Tag Archives: reflections

This

“This is the hardest.” I say to my side, as I turn my head to look diagonally to the guy staring straight at me. I get ready myself to serve this time. A doubles game currently taking place, our eyes locked to each other. Taking a deep breath, I continue for our team.

Serve, run, smash, distract myself.

I lose the point.

“No. This, is the hardest.” He whispers to me as I walk towards the other square. Again, the guy on the other side of the net stood diagonally from me, waiting for me to be ready before he swings his racket. His look is similarly intense, focused on the game, focused on me.

He is right. This is harder, not the previous. Not having to force myself to focus on him, locking my target as I prepare myself to play, but him looking at me, in the most serious kind of ways. There is no possible way for me to escape his gaze, as if there is no net separating us, as if he is not standing halfway across the court.

I am glad that half the court away, he stands, completely oblivious to this small conversation happening.
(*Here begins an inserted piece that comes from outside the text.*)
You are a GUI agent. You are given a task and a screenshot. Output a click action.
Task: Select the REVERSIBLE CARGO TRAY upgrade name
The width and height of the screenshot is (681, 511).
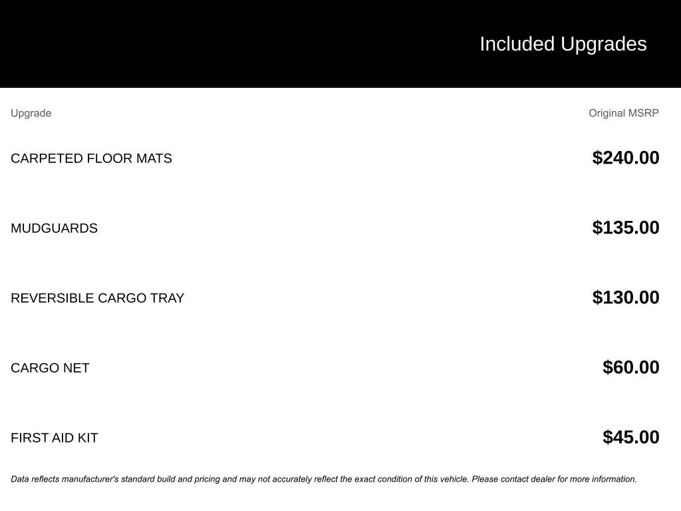pyautogui.click(x=97, y=298)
There is nothing left in me except the feeling of longing and the memories of spontaneity, fearless decisions and persistent actions.

But the worst is none of the above.

It is the fact that I am easily readable by this guy on my side, no context needed to understand the subject of my sudden comment. As close as we can be, we can never be close enough in the ways that I would have desired.

The one that got away is the one in my present, who’s standing next to me, not the guy of my past. Yet, I know for certain that it is my present who will haunt my late night thoughts years from now.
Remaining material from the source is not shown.